Why is Daily Mail allowed as a reliable source here?
Fafella on May 3rd, 2017 at 10:41 UTC »
It's only 96% elimination. In case anyone was unaware, anti-HIV drugs have been drastically reducing HIV for decades.
'Almost' eliminating HIV is great, until a reservoir of the HIV virus in the lymph glands releases some new virus back into the body to return the amount of virus in the body to usual levels.
ImJustAverage on May 3rd, 2017 at 09:42 UTC »

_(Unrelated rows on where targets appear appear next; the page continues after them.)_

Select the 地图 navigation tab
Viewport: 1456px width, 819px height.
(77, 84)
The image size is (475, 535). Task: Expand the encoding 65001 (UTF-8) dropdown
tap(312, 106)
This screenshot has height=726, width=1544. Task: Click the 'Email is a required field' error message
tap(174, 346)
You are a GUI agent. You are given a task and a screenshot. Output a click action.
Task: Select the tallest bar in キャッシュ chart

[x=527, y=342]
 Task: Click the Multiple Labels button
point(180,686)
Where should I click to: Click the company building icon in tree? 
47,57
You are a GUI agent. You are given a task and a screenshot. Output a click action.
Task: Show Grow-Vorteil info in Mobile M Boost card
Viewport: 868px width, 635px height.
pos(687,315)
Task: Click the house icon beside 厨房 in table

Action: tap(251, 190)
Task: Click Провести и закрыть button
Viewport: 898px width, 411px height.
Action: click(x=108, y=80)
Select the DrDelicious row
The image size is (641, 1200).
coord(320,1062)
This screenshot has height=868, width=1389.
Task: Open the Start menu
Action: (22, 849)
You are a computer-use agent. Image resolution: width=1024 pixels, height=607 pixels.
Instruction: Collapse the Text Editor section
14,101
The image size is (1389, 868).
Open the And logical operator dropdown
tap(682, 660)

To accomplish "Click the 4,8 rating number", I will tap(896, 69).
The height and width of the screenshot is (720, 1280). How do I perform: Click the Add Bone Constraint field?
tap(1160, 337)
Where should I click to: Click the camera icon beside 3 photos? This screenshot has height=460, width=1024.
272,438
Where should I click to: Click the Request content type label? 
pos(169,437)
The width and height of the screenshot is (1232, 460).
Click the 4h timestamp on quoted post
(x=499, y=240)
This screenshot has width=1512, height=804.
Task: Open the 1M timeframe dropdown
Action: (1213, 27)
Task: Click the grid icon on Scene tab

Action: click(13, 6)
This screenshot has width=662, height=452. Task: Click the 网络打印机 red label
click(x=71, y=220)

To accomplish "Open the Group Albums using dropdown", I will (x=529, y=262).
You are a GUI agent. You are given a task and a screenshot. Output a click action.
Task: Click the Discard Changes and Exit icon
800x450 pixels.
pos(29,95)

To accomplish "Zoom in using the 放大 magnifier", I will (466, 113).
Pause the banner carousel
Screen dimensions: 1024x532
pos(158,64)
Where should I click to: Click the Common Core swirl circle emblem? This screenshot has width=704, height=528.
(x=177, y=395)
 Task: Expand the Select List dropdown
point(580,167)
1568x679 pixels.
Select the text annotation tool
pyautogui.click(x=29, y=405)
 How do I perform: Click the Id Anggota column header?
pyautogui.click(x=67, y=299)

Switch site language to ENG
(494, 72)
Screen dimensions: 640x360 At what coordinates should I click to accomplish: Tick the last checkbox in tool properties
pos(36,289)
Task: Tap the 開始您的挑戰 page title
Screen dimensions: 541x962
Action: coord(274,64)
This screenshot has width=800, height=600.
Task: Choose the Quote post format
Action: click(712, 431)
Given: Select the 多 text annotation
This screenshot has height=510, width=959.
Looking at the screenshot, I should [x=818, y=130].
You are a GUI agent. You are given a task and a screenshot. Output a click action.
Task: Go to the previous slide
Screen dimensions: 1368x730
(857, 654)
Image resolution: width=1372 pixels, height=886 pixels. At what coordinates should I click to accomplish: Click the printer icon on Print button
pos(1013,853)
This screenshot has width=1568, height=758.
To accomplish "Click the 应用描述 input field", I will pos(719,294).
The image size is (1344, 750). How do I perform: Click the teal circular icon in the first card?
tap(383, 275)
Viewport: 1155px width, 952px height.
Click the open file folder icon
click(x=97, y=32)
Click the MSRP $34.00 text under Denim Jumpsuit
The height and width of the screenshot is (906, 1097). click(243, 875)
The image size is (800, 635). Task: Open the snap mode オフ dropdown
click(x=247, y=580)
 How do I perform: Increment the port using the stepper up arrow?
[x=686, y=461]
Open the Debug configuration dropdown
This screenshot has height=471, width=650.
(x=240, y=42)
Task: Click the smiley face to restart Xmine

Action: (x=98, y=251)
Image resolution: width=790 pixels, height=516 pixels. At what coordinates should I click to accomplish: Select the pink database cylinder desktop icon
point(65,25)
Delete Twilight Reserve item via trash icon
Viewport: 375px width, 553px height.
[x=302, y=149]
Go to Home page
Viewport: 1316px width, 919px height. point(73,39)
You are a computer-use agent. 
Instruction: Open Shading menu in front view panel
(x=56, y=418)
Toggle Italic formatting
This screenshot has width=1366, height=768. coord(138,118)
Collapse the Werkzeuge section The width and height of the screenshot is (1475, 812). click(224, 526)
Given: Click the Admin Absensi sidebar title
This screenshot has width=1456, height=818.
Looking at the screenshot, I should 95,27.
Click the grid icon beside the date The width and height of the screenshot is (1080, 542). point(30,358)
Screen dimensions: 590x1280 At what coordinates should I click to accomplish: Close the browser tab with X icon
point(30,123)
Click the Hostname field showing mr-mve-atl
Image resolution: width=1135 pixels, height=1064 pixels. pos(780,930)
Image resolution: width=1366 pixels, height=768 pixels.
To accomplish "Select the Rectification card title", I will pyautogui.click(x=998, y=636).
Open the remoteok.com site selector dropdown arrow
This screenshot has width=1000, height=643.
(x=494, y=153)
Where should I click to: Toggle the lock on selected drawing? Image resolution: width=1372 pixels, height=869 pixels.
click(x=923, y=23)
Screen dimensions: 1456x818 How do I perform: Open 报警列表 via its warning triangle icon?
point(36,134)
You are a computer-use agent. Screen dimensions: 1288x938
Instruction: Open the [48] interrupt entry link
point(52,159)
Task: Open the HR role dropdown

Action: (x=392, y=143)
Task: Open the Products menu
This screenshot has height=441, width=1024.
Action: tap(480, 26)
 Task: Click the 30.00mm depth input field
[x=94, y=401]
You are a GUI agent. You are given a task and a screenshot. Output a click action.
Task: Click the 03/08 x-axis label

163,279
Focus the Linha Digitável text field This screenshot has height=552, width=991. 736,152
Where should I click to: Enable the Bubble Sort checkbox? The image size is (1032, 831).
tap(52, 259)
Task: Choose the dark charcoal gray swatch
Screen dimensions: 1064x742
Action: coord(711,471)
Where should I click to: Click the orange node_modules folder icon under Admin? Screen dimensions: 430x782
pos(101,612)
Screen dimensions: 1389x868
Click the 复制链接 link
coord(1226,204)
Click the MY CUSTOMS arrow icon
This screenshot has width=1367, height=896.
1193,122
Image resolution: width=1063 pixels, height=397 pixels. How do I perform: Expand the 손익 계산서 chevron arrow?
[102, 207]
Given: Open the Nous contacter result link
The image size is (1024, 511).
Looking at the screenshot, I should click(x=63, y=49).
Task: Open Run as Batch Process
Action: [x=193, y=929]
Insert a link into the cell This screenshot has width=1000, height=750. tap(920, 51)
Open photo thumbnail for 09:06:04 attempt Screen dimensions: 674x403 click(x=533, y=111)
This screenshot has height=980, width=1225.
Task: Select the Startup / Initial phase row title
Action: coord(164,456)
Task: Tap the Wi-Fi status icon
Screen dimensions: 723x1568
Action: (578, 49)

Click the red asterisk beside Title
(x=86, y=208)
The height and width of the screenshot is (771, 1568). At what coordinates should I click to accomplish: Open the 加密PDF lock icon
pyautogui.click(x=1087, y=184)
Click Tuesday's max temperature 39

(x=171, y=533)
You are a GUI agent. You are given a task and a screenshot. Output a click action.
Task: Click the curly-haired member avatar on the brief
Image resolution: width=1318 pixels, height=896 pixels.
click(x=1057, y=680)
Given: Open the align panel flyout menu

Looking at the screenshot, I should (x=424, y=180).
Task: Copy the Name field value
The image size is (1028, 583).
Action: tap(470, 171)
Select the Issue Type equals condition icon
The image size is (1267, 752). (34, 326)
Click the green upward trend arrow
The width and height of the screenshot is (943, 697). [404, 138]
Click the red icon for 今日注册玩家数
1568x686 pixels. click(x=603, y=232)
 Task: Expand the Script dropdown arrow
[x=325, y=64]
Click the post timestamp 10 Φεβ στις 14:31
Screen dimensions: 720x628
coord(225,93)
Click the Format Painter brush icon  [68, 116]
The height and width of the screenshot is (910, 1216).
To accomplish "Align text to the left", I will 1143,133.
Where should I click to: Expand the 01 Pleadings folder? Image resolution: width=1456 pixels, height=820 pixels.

So they didn't completely eliminate it.
Remove viral fragments or remove the viral DNA from the genome? Removing fragments doesn't mean anything, the latent cells can reactivate and spread HIV again if they don't remove the DNA from the host genome.
Edit: Here's the paper: http://www.cell.com/molecular-therapy-family/molecular-therapy/fulltext/S1525-0016(17)30110-7
No detection of off-target effects which is cool. Looks promising at least as a step in the right direction. They didn't detect any viral DNA in the tissues they looked at which doesn't mean it's completely eliminated but it's definitely impressive. It would be interesting to see a longer study though, it looks like the longest time point they looked at was 19 days. Using this in conjunction with the shock and kill method for treating HIV would also be interesting as that aims to activate latent HIV infected cells which there are seemingly very few off, if any, after the treatment in this paper.
Edit: Also just a note, when they say that they reduced viral RNA by 95% that's just what's being actively transcribed by the cell. That wouldn't measure latent cells at all. The PCR and sequencing they're doing is what will detect what's actually been incorporated into the host cell genome.
Edit: Just to make it clear, I'm not trying to say what they did isn't really impressive and won't have a big impact. Even if this doesn't make its way to clinical trials its still a great development and step in the right direction. It looks promising and is a really cool paper using cutting edge technology. For those of you that aren't scientists or don't keep up with stuff like this, you're seeing the future of medicine developing. CRISPR has huge potential for basic research and translational applications like this. I know plenty of grad students and professors trying to find a way to squeeze CRISPR into their projects even when it's not entirely necessary because it's so cool.